▶ [About this task] Nothing but the lines from the one with "The image size is (1282, 952)." through the final line of the entries should appear in the answer, copied exactly and without pictures.

---------- Supplied material ----------

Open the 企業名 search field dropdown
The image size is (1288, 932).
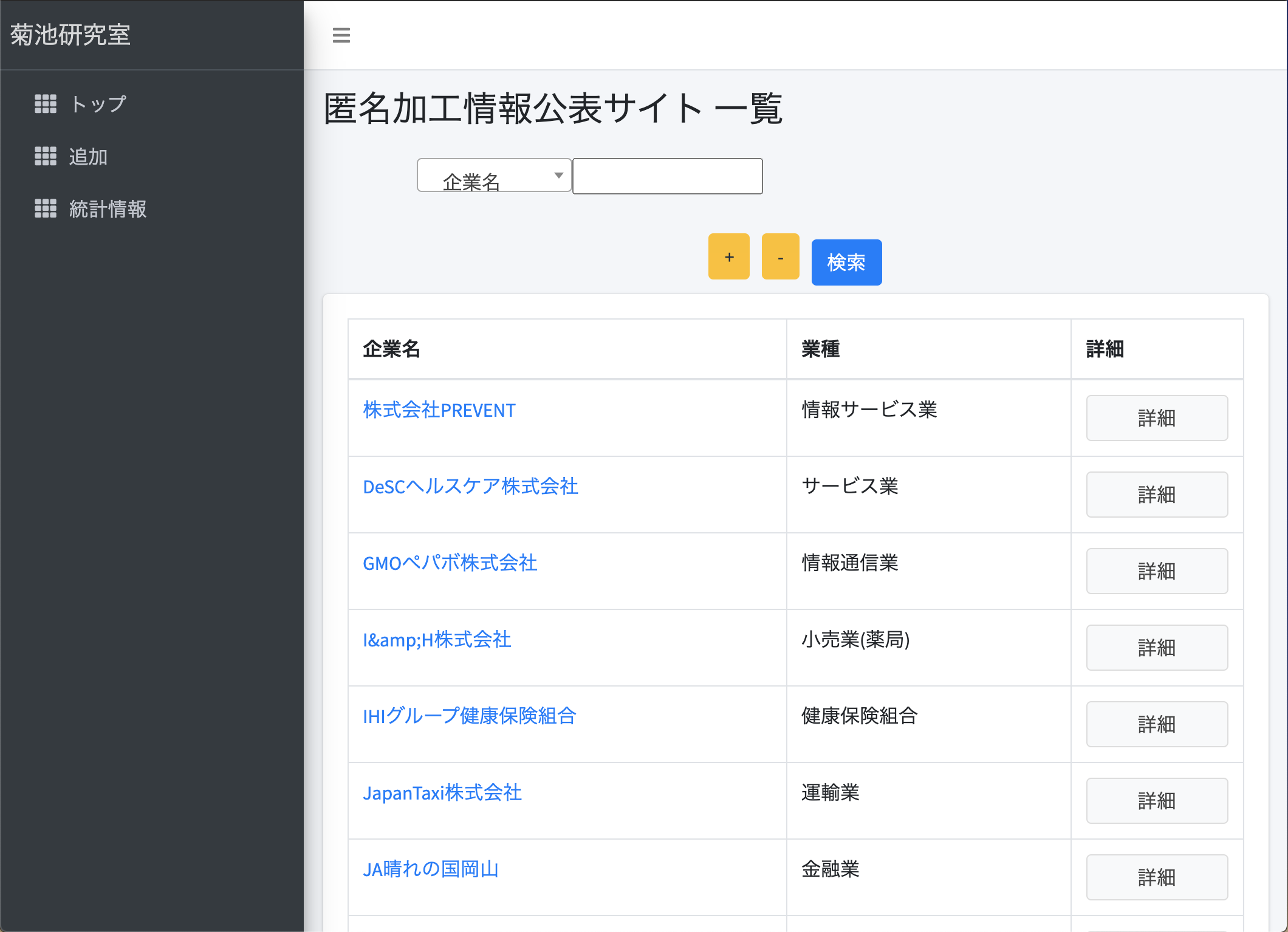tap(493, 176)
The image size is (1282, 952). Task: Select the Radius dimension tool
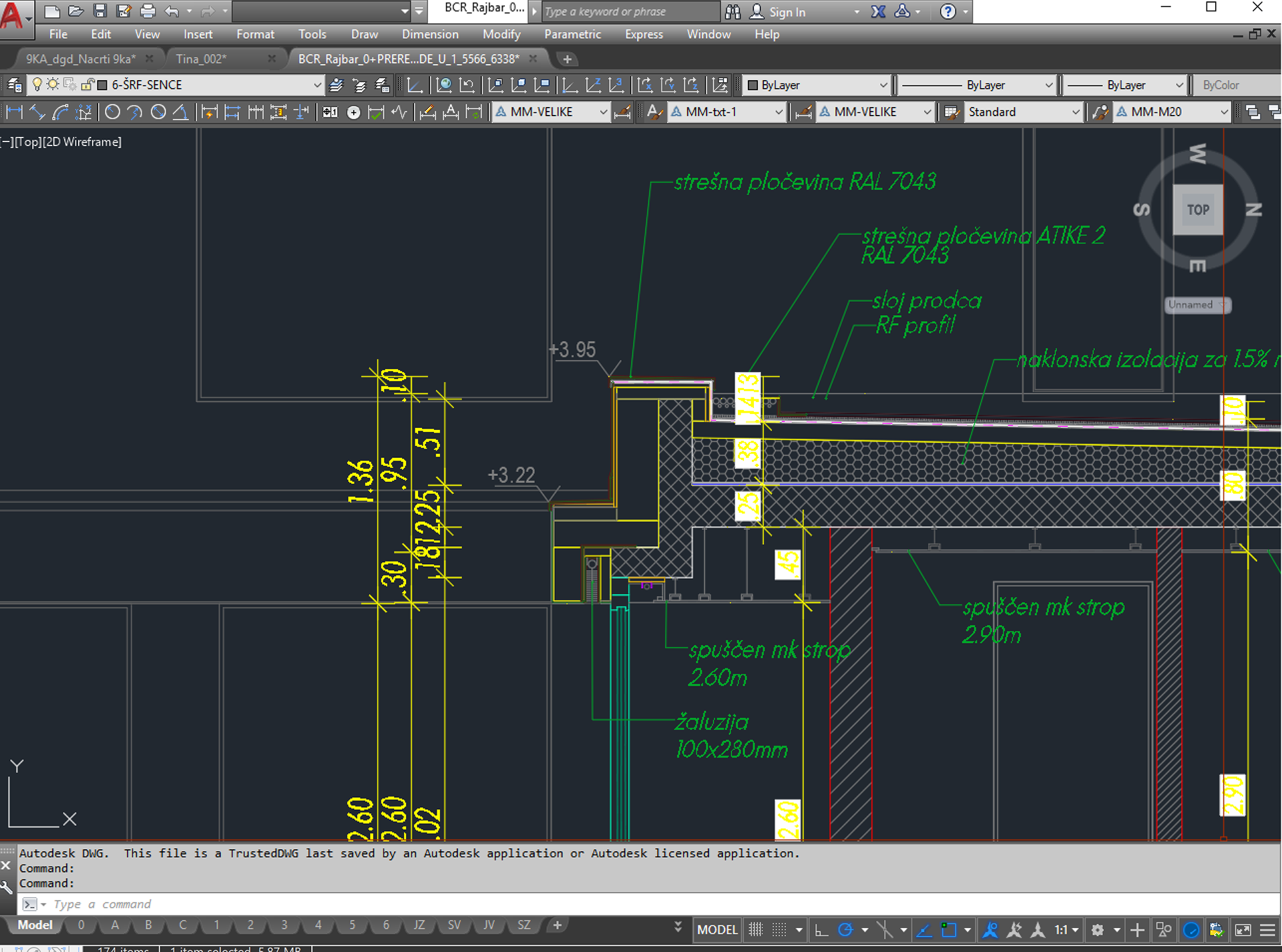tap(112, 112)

----------

▶ [Task answer]
The image size is (1282, 952). Task: Select the Radius dimension tool
tap(112, 112)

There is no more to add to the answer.